Monday, May 1, 2017

Month 17: Where Dungeons Come From

Month 17 of 260 (6.54 percent)
Size of list: 83,045 pages (6.8 percent greater than starting size)
Pages read: 9,722 (11.11 percent)
H-list: 2,793/22,674 (12.32 percent)
N-list: 2,978/36,116 (8.25 percent)
O-list: 3,455/24,255 (13.44 percent)
Finished: Sign of the Labrys
Reading: The Dragon Reborn
Added: Revenge of the Sith, Dark Lord



This is the amazing back cover to Sign of the Labrys, a 1963 novel by Margaret St. Clair, who was called out by Gary Gygax in his original Appendix N; this novel was one of three listed on the 5th Edition update. Another Appendix N writer pointed to this novel as specifically inspiring what we now think of as the Gygaxian mega-dungeon, and that's certainly there, with a multi-level complex connected by tunnels and guarded by traps and populated by groups that might as well be weird cults; each level is different, but a common theme runs through them. But this novel is explicitly post-apocalyptic, most of the population having been wiped out by a plague, and not much government left. It's very late-'60s, and the ending is so not compelling that, a week later, I don't really remember what happened. (It's almost like a song that fades out because the writer couldn't think of a good ending... which is sort of how I feel about the ending of Infinite Jest, but for a completely different reason.)

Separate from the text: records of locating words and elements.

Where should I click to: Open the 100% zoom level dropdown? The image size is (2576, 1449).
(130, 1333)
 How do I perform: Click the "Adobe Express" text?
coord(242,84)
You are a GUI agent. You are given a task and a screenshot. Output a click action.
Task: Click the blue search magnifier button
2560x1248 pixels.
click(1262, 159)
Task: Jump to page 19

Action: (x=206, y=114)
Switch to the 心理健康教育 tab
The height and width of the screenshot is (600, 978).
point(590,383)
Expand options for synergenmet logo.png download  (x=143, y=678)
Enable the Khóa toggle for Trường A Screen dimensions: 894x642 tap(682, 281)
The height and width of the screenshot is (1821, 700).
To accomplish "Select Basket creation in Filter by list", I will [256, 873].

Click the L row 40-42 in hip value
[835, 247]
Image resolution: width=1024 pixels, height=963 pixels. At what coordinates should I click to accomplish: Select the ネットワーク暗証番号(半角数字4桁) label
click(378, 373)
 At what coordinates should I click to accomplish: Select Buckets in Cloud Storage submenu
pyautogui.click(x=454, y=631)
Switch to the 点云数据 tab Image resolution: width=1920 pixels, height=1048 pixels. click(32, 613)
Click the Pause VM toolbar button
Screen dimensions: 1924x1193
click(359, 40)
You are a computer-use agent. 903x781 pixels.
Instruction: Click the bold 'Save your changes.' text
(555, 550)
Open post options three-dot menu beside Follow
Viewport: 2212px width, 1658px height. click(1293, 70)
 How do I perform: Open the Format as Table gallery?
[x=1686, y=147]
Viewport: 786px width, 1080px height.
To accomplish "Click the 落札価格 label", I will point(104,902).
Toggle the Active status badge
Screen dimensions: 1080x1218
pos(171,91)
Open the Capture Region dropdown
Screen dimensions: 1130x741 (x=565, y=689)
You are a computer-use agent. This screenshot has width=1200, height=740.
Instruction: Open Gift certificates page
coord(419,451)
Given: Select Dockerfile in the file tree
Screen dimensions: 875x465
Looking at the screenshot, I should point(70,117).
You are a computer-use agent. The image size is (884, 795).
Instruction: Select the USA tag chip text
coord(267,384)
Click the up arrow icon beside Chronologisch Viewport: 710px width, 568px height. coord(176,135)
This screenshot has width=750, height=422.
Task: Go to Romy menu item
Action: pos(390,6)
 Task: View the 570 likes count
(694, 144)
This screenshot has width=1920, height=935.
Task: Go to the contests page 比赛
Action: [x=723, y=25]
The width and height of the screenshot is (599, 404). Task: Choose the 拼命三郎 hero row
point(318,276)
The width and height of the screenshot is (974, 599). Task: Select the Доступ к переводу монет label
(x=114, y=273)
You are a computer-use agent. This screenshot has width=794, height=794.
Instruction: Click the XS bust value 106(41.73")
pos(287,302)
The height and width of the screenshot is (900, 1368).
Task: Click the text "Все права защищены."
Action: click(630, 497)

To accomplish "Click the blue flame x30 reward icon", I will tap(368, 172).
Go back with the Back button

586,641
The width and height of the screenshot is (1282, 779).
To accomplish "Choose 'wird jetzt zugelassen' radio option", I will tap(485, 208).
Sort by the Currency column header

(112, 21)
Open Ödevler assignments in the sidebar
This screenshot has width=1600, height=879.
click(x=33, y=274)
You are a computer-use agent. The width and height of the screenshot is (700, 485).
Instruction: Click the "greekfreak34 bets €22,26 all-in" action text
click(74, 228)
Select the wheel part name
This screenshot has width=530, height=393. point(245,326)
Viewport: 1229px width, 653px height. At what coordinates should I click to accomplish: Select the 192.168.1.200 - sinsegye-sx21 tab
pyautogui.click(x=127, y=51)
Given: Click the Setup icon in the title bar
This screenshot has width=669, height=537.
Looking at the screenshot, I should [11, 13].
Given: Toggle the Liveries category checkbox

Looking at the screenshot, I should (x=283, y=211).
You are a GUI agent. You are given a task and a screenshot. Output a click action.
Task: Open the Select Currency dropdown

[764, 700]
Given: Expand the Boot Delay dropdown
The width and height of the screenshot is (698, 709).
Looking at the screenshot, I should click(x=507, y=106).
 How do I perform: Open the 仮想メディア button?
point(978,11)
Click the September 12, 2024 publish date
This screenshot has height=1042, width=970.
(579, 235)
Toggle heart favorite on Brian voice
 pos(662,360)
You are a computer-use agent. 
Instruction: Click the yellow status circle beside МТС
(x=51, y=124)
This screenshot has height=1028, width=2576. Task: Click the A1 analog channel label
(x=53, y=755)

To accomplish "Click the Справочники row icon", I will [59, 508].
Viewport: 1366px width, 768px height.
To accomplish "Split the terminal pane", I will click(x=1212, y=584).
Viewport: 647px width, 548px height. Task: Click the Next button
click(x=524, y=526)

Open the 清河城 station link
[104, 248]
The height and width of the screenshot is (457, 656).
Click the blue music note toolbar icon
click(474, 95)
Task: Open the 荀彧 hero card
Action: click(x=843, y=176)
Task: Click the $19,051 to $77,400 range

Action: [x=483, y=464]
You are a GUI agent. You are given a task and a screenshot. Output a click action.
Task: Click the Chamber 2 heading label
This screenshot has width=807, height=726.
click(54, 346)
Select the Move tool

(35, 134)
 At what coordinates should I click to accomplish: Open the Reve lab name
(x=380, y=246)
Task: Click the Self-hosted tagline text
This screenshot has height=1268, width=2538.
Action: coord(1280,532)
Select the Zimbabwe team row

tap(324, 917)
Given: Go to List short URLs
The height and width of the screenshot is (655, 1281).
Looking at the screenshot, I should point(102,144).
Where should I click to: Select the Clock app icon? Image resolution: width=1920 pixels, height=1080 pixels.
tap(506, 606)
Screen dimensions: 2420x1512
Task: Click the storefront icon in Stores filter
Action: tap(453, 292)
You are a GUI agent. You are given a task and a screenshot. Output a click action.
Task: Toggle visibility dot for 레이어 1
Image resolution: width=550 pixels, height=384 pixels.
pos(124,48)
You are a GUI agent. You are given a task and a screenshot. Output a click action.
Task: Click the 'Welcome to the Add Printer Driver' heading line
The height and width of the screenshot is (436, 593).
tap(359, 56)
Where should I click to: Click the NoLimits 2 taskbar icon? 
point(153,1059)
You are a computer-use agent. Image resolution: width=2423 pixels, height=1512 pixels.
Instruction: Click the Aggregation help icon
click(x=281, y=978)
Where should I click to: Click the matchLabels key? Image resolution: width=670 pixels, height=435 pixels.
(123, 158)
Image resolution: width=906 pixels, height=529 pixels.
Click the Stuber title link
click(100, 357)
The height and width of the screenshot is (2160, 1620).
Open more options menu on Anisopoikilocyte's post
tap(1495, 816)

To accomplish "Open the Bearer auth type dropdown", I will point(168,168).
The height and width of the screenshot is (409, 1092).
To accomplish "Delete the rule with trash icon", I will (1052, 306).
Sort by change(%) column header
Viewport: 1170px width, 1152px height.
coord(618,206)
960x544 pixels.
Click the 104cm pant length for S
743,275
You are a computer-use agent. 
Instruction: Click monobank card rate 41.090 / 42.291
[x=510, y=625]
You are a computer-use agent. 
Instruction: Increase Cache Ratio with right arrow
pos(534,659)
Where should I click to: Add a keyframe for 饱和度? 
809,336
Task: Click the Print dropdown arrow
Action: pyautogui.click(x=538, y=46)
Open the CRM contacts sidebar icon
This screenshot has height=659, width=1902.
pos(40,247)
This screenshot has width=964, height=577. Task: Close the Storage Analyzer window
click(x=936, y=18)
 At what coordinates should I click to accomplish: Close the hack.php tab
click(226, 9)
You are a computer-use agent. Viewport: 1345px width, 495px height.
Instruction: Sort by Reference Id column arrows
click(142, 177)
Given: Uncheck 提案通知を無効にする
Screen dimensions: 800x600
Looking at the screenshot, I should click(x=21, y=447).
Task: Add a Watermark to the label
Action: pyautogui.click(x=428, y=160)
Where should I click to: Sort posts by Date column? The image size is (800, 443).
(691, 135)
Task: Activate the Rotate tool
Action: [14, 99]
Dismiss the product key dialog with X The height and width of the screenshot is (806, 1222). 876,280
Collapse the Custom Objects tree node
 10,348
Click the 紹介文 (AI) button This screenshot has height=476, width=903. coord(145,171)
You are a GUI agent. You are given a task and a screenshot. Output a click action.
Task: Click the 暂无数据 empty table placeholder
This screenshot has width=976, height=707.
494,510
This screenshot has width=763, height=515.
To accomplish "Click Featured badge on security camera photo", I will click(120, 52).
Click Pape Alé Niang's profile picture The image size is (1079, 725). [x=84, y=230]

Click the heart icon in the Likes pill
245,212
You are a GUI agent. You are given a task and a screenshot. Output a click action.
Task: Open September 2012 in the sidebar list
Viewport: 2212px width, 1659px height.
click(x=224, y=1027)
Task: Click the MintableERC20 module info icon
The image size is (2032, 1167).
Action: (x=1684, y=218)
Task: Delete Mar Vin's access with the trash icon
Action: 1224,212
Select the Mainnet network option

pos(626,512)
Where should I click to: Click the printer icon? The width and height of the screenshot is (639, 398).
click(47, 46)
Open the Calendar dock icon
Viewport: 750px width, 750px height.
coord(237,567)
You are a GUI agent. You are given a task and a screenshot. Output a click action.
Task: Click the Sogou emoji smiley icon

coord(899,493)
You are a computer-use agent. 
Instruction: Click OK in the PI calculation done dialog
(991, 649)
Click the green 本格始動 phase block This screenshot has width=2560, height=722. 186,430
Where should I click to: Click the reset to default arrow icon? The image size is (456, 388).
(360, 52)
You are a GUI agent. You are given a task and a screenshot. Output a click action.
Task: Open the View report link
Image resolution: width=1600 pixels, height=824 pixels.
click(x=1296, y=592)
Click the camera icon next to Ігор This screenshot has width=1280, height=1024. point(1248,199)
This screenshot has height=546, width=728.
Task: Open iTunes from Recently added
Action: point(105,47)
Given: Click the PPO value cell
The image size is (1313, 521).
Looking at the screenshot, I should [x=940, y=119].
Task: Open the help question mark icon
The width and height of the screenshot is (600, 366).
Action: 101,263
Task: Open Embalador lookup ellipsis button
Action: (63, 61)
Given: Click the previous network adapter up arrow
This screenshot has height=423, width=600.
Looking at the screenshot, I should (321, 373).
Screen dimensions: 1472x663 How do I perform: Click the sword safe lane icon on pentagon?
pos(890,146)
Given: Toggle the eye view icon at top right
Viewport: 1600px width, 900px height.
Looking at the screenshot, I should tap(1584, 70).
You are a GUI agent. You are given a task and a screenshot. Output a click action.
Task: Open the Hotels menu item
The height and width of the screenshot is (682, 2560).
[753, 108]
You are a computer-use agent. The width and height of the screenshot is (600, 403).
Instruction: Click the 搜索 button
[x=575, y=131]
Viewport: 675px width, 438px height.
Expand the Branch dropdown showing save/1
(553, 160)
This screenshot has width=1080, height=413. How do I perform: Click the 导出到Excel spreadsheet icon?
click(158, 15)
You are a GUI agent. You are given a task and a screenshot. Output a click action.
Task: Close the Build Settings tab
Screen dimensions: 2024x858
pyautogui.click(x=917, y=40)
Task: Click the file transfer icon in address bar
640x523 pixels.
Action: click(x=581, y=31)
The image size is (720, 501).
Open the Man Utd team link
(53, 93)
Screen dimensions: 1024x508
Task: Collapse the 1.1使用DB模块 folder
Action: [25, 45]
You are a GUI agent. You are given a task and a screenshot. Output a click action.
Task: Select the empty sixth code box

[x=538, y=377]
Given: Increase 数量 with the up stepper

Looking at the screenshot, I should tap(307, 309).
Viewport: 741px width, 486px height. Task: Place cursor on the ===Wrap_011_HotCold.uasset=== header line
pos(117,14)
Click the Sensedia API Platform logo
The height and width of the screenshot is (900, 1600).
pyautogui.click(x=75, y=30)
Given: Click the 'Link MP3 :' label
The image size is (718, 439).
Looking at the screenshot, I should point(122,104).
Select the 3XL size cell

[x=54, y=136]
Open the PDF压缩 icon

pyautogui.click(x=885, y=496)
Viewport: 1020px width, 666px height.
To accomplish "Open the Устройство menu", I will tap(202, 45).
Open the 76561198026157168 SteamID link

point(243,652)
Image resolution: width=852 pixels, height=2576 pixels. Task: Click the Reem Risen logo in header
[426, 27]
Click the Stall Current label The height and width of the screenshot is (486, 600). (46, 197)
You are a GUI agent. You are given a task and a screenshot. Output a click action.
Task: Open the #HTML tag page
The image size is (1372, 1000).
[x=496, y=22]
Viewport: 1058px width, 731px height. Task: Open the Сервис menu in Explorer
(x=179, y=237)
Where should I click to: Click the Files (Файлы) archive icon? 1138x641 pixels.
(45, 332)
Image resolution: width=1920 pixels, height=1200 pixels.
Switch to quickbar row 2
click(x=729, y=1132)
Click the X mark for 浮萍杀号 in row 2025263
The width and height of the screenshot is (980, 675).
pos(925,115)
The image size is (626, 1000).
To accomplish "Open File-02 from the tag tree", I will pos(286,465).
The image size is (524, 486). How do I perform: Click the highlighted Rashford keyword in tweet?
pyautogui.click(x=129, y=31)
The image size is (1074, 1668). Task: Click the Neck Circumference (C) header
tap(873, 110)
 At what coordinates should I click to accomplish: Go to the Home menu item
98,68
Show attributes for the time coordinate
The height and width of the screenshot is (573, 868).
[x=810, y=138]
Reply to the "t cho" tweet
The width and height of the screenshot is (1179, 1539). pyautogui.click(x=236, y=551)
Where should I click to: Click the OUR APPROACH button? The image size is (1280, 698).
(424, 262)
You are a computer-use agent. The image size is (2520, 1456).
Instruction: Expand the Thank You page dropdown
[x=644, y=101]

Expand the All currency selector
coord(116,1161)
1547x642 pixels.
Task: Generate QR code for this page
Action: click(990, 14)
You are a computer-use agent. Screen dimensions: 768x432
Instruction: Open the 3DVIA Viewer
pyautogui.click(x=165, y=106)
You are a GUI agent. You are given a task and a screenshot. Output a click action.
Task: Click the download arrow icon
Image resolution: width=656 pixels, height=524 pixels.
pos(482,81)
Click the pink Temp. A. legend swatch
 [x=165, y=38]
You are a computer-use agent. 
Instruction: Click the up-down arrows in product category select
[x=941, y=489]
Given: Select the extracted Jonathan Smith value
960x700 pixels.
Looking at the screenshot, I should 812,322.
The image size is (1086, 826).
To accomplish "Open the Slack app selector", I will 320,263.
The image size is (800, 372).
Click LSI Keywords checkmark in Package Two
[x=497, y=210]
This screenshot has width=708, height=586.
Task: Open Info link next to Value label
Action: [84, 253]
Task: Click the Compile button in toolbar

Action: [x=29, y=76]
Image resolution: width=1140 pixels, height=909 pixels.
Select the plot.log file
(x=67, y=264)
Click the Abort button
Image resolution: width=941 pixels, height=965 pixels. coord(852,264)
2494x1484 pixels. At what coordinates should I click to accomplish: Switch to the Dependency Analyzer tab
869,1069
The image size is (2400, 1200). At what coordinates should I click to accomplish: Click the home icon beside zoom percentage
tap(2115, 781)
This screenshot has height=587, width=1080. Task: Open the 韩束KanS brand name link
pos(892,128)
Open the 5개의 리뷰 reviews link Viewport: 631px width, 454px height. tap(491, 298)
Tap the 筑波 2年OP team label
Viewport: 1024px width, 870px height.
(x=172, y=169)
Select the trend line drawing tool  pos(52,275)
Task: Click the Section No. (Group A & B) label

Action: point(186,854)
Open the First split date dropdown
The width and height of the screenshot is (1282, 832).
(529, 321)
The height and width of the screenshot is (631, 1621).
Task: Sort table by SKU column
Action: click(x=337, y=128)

I also started reading Labyrinth of Evil, a prequel-era Star Wars book; I've read enough accounts saying the novelization of Revenge of the Sith is better than the movie, and even better as the middle portion of a trilogy, that I added the second and third volumes to my list. (And in the wake of The Uplift War and Sign of the Labrys, I wanted something fast, familiar and modern as a palette cleanser.) And I've been slowly, slowly, working my way through The Dragon Reborn, the third volume of The Wheel of Time (and last of my rereads); the story of Egwene, Nynaeve and Elayne in the White Tower is some of the most interesting the series has been so far.